LTA support includes national tournaments, junior development programmes, coaching qualifications, court funding schemes and a British Padel Tour circuit. British padel rankings are maintained alongside tennis rankings.
The downside of LTA governance is that padel is sometimes treated as a tennis sub-category rather than a sport with its own needs. As the UK market matures, there may be pressure for an independent British Padel Federation, though this has not happened as of 2026.
Clubs and costs in the UK
UK padel is more expensive than Spanish padel, reflecting higher real estate costs, newer infrastructure and less mature competition:
| Item | Typical UK cost |
|---|---|
| Court rental (peak hours) | GBP 40-80 per hour |
| Court rental (off-peak) | GBP 25-50 per hour |
| Membership (dedicated padel club) | GBP 50-150 per month |
| Racket rental | GBP 5-10 per session |
| Coaching | GBP 40-80 per hour |
Premium London clubs (Hurlingham, Rocket Padel, PadelStars) charge the high end of these ranges. Regional clubs outside London are significantly cheaper. Community and council-run courts are emerging and will lower prices over time.

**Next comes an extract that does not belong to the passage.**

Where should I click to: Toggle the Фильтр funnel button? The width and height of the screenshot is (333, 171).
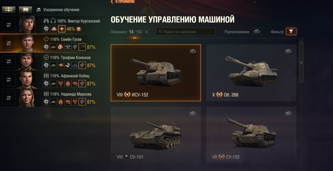click(x=291, y=31)
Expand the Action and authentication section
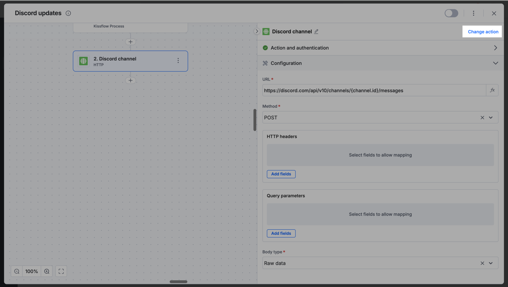This screenshot has width=508, height=287. 495,48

British players on the international stage
No British player has yet cracked the world top 50 on Premier Padel as of 2026. British padel is building its talent pipeline from near-zero, and the gap to Spanish and Argentine players is significant. Most competitive British players are in their late 20s and 30s, having come from tennis or squash backgrounds rather than starting in padel as juniors.
Promising developments:
- Junior tournaments are growing; the first generation of players who started padel before age 12 will turn professional in the late 2020s
- British academies partnering with Spanish coaching networks to develop talent
- LTA funding for elite player pathways increasing year-over-year
- UK representation at Premier Padel lower-tier events increasing
A British world top-20 player by 2030 seems plausible. World top-10 or top-5 would be faster growth than any country has achieved historically.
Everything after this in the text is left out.